## Work task 1:
Copy verbatim the part of the listing below that opens with the line containing "coordinates (1320, 339)." and closes with the line containing "current-price: 2,170 is".

## Excerpt to read:
◆ ◆ ◆

Misc packing improvements by mariosasko · Pull Request #5189 · huggingface/trl

mariosasko · 2026-02-26T15:50:42Z

What does this PR do?

This PR improves the packing logic to make it faster, less error-prone, and easier to read.

The main changes are:

Replacing the AI-generated BFD splitting (a.k.a. "requeuing") logic from Preserve truncated tokens in BFD packing #4632
with a vectorized implementation that is significantly shorter and 30% faster.
Updating pack_examples to restore the input dataset’s format and perform proper input validation.
Applying a minor optimization to the wrapped packing implementation by reusing the offsets across all packed columns.
Aligning the naming with the literature (e.g., requeue → split) while preserving backward compatibility.

P.S. The recent Qwen3-Coder-Next technical report includes a nice comparison of packing techniques, which would be a nice addition to the docs. However, the report is not yet available on arXiv, so it cannot be cited as an HF paper.

Before submitting

This PR fixes a typo or improves the docs (you can dismiss the other checks if that's the case).
Did you read the contributor guideline,
Pull Request section?
Was this discussed/approved via a GitHub issue? Please add a link
to it if that's the case.
Did you make sure to update the documentation with your changes?
Did you write any new necessary tests?

Who can review?

Anyone in the community is free to review the PR once the tests have passed. Feel free to tag
members/contributors who may be interested in your PR.

Note

Medium Risk
Touches core data preprocessing/packing used during training, changing overflow behavior naming (bfd-requeue→bfd_split) and format handling; issues could surface as subtle tokenization/packing or dataset formatting regressions.

Overview
Improves dataset packing/truncation utilities by introducing PackingStrategy (with alias/backward-compat parsing) and updating pack_dataset to normalize strategies, validate packable list columns, and restore the caller’s original dataset format after Arrow-based mapping.

◆ ◆ ◆

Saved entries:
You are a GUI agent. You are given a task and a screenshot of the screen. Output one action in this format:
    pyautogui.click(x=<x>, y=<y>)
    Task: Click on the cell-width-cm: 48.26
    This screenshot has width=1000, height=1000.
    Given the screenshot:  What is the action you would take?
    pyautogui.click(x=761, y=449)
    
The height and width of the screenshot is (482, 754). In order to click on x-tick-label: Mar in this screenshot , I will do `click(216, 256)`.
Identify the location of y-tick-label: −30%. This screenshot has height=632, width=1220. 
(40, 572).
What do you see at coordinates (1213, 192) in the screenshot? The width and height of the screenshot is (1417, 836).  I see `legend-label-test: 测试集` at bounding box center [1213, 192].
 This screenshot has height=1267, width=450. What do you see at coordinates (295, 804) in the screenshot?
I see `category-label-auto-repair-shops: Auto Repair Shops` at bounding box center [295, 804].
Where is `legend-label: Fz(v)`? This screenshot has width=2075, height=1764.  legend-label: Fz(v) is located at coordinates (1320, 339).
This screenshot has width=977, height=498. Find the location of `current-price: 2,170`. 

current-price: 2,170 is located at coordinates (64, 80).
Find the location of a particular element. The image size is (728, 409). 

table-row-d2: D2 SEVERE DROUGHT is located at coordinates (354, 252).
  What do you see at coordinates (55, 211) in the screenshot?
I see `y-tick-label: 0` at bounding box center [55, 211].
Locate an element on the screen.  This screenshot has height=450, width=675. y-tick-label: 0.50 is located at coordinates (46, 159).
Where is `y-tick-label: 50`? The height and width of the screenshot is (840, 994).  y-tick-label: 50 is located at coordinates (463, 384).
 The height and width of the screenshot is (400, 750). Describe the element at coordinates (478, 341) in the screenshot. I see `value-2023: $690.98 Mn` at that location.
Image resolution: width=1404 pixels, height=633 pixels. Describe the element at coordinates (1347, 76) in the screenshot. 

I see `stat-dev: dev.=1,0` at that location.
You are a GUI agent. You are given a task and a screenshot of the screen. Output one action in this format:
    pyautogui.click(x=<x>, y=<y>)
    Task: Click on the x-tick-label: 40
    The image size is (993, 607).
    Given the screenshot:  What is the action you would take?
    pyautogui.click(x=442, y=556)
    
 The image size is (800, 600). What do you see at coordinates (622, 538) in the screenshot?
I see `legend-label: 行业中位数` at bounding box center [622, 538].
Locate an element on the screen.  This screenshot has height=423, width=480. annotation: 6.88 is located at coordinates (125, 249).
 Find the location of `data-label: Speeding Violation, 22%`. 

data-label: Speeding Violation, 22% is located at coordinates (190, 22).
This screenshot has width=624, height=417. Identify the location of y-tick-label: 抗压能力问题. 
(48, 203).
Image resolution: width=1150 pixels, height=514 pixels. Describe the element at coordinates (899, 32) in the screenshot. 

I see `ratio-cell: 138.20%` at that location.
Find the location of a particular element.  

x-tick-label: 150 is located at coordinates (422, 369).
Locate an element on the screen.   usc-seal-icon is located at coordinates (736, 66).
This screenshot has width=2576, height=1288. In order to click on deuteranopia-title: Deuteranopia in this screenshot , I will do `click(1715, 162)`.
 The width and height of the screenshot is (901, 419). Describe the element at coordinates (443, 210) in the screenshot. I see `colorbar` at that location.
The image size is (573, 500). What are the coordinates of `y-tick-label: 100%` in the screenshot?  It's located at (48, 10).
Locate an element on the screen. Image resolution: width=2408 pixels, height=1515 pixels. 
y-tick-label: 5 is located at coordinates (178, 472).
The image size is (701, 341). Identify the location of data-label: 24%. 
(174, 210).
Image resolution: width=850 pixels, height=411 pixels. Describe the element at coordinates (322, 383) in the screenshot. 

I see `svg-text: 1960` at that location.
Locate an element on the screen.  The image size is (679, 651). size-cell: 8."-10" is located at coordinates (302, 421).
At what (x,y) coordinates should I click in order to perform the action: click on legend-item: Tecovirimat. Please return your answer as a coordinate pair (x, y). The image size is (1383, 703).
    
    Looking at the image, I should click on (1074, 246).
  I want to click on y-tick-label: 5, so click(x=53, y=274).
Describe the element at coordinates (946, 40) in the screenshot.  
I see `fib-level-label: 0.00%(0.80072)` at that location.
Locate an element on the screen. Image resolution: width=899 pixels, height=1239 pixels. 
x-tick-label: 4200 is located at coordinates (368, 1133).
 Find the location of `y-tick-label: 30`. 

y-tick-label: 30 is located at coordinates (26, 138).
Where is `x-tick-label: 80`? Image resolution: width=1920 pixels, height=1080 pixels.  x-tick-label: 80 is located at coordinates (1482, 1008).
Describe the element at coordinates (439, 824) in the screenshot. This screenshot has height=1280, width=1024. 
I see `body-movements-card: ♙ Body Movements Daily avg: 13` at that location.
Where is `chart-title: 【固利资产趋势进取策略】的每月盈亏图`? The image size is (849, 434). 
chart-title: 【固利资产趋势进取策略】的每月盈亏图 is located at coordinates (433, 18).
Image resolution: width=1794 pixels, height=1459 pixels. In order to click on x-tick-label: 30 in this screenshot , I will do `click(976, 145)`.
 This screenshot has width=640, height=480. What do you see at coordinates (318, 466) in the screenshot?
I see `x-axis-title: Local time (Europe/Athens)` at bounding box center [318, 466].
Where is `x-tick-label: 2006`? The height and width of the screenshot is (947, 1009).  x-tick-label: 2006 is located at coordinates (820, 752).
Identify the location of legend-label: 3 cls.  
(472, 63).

◆ ◆ ◆

## Work task 2:
In the pull request on packing improvements, how much faster is the new vectorized BFD splitting implementation said to be?

## Exercise answer 1:
Where is `legend-label: Fz(v)`? This screenshot has width=2075, height=1764.  legend-label: Fz(v) is located at coordinates (1320, 339).
This screenshot has width=977, height=498. Find the location of `current-price: 2,170`. 

current-price: 2,170 is located at coordinates (64, 80).

## Exercise answer 2:
It is 30% faster.